Emirates remains confident that its inaugural route to Mexico will open in December despite a ruling by a Mexican court blocking its flights to the country.
The airline intends to begin service from its home hub in Dubai to Mexico’s capital city from 9 December 2019, on board a two-class Emirates Boeing 777-200LR. The route will operate via Barcelona in Spain as the high altitude of Mexico City means it cannot fly to Dubai non-stop.
However, as first reported by El Universal, a Mexican federal judge has ruled that an existing air services agreement between Mexico and United Arab Emirates did not meet proper legal requirements. The case followed a complaint by Aeroméxico, which is vehemently opposed to Emirates’ plans.
But in a statement, a spokesperson for Emirates said: “We firmly believe that the MoU is valid and the ruling of the court will be the subject of an appeal by the Government of Mexico. Pending the outcome of this appeal all our rights remain valid and in force.”
As a result, bookings remain open for the proposed daily service, which will depart Dubai at 03:30 local time and arrive in Mexico City at 16:15 on the same day. The return flight EK256 will depart Mexico City at 19:40 local time.
Emirates announced in July 2019 plans for the daily Dubai - Barcelona - Mexico City route, less than ten months after withdrawing an application to open the service when it only secured enough Mexico City slots for three weekly flights. It said a three times a week service would not be commercially viable given the resource investment required for such a long distance operation.
However, earlier this year the airline was granted fifth freedom traffic rights for daily flights, paving the way for the launch of the new route.

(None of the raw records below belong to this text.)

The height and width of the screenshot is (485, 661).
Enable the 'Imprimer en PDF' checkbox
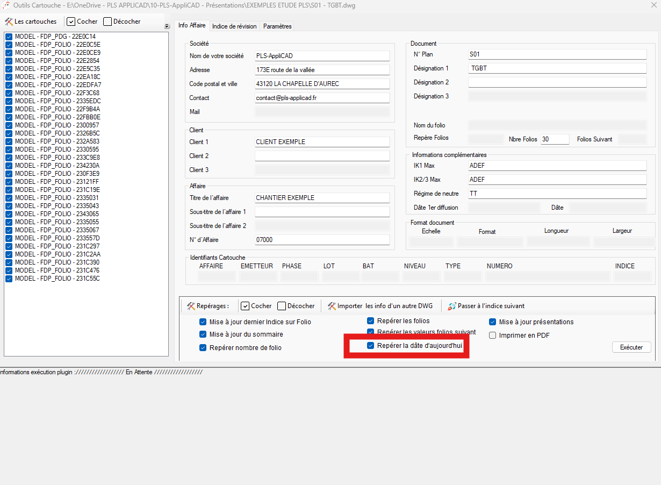pyautogui.click(x=492, y=336)
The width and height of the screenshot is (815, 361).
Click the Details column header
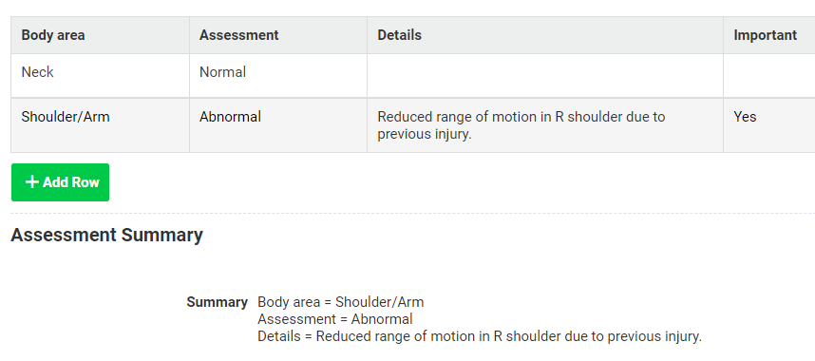[x=544, y=35]
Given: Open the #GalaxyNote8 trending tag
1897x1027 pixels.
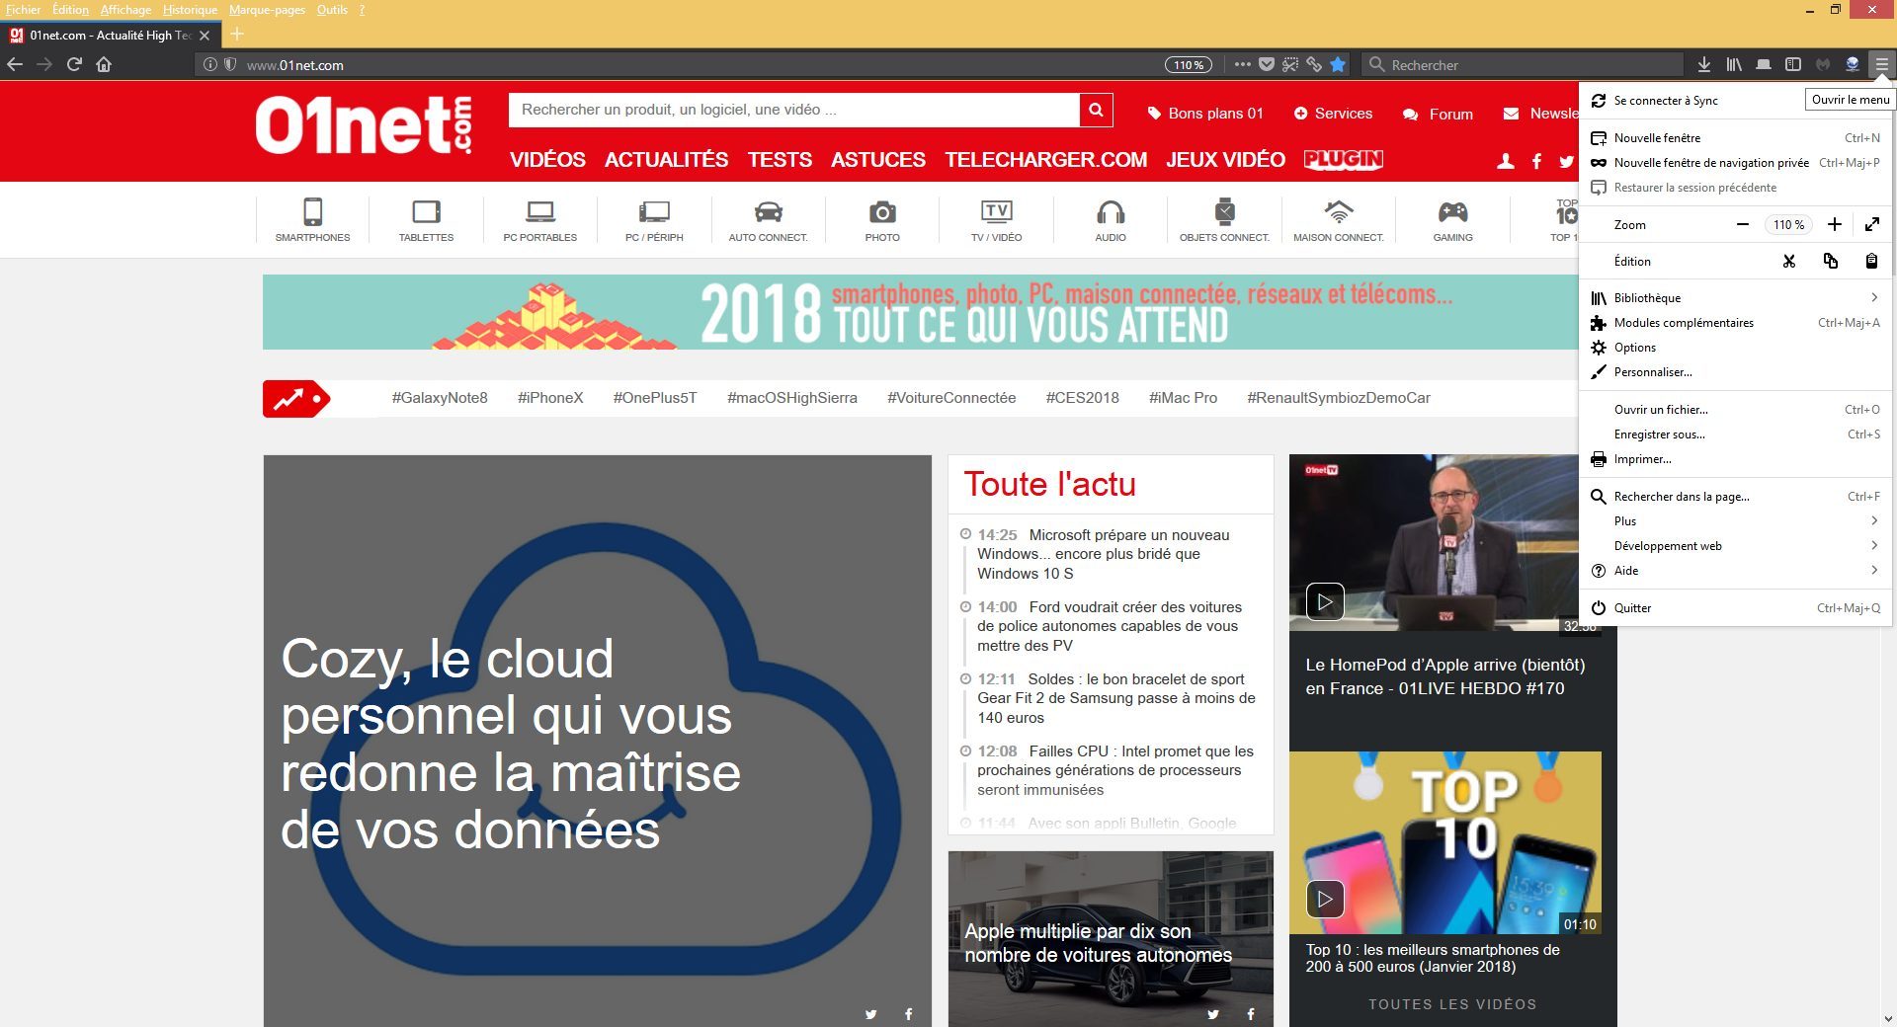Looking at the screenshot, I should tap(440, 398).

Speaking in July, Emirates president Tim Clark said the Barcelona - Mexico City sector has “long been neglected by other airlines” and “remains underserved despite the strong customer demand”. He added: “The availability of high-quality, daily international air services is essential for the development of tourism, business and cultural ties.”

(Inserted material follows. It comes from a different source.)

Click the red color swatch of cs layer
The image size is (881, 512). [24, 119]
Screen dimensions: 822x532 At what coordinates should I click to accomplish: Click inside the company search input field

Aeroméxico, meanwhile, had previously intended to begin flying between Mexico City and Barcelona on 1 November 2018, but cancelled flights less than six months before the proposed start date, citing an intention by Emirates to serve the same route.
However, when Emirates withdrew its application, Aeroméxico revived its own plans and in June 2019 started flying three times per week between the two cities using Boeing 787 Dreamliner aircraft. On 10 December - a day after Emirates’ proposed start date - Mexico’s flag carrier intends to increase Mexico City - Barcelona frequencies to five-weekly before going daily in March 2020.
Speaking on an earnings call to analysts in July, Aeroméxico chief executive Andrés Conesa said the airline was cancelling its Shanghai flights to strengthen the Barcelona service. Regarding the launch of the Emirates service he added: “We feel that it's not fair, that is not the right policy, and we will do everything in our hands, including taking legal action, to try to reason that not to happen.”
A statement released in Spanish by Aeroméxico in August said that Emirates “is wrong to believe that Aeroméxico fears the competition” but highlighted the state subsidies the Dubai airline receives from the UAE government.
O&D traffic data provided by Sabre Market Intelligence shows that 1.05 million passengers travelled between Mexico and Spain in the 12 months to the end of June 2019, up from 971,565 in the same period a year earlier.